* **TRY IT**:
A word-for-word copy of the listing is what's needed; leave out every image.

********

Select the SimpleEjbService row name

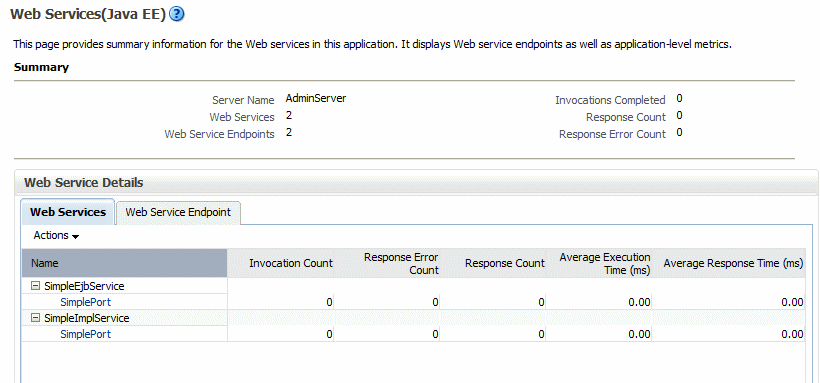(84, 286)
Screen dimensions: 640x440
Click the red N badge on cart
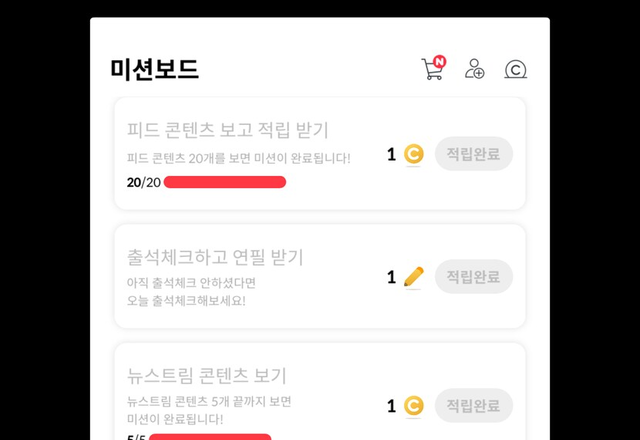coord(440,62)
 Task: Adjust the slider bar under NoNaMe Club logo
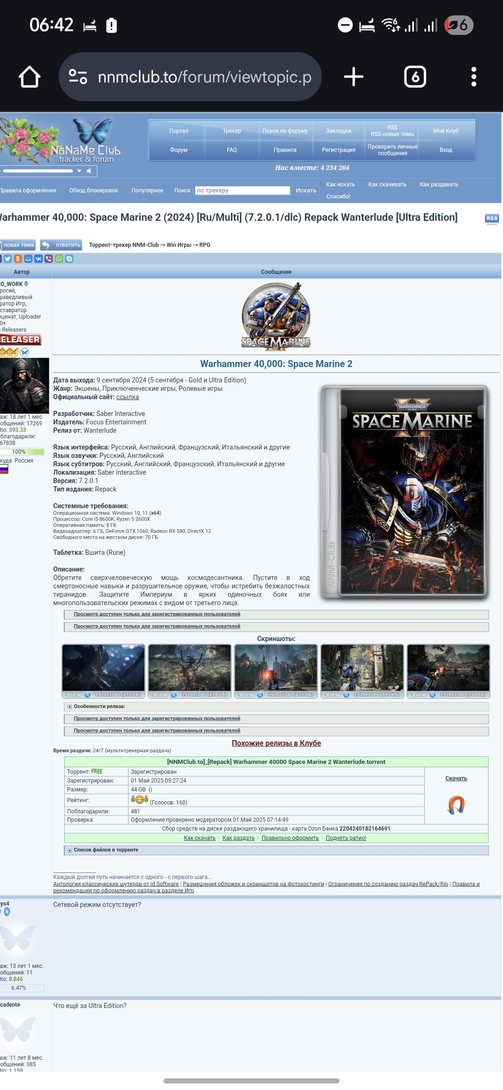point(40,170)
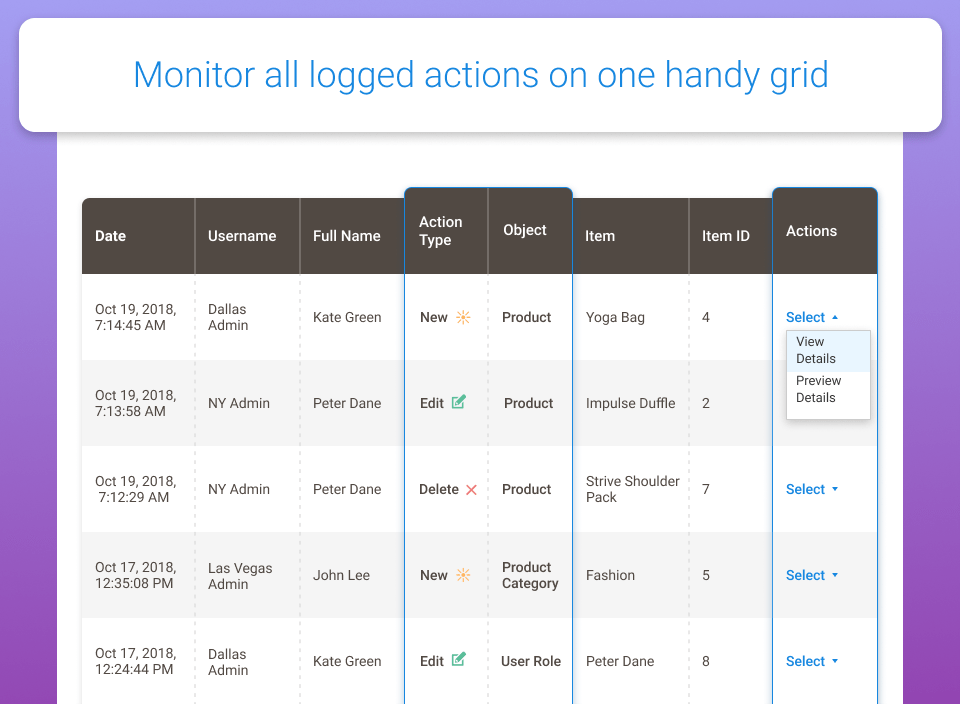Click the Edit pencil icon for Impulse Duffle
The image size is (960, 704).
click(x=459, y=402)
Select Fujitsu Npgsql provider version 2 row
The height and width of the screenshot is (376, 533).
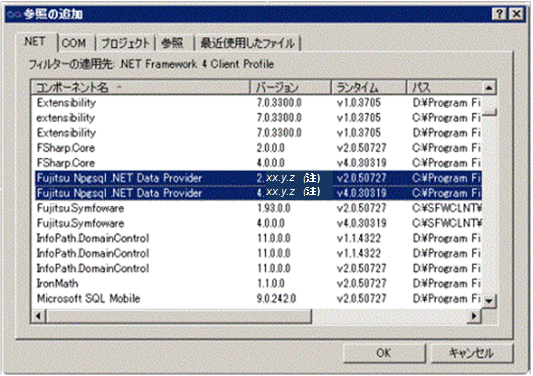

********

* **EXPECTED ANSWER**:
Select the SimpleEjbService row name

(84, 286)
Screen dimensions: 640x440
Click the red N badge on cart
coord(440,62)
 Task: Adjust the slider bar under NoNaMe Club logo
point(40,170)
Click the Edit pencil icon for Impulse Duffle
The image size is (960, 704).
click(x=459, y=402)
Select Fujitsu Npgsql provider version 2 row
The height and width of the screenshot is (376, 533).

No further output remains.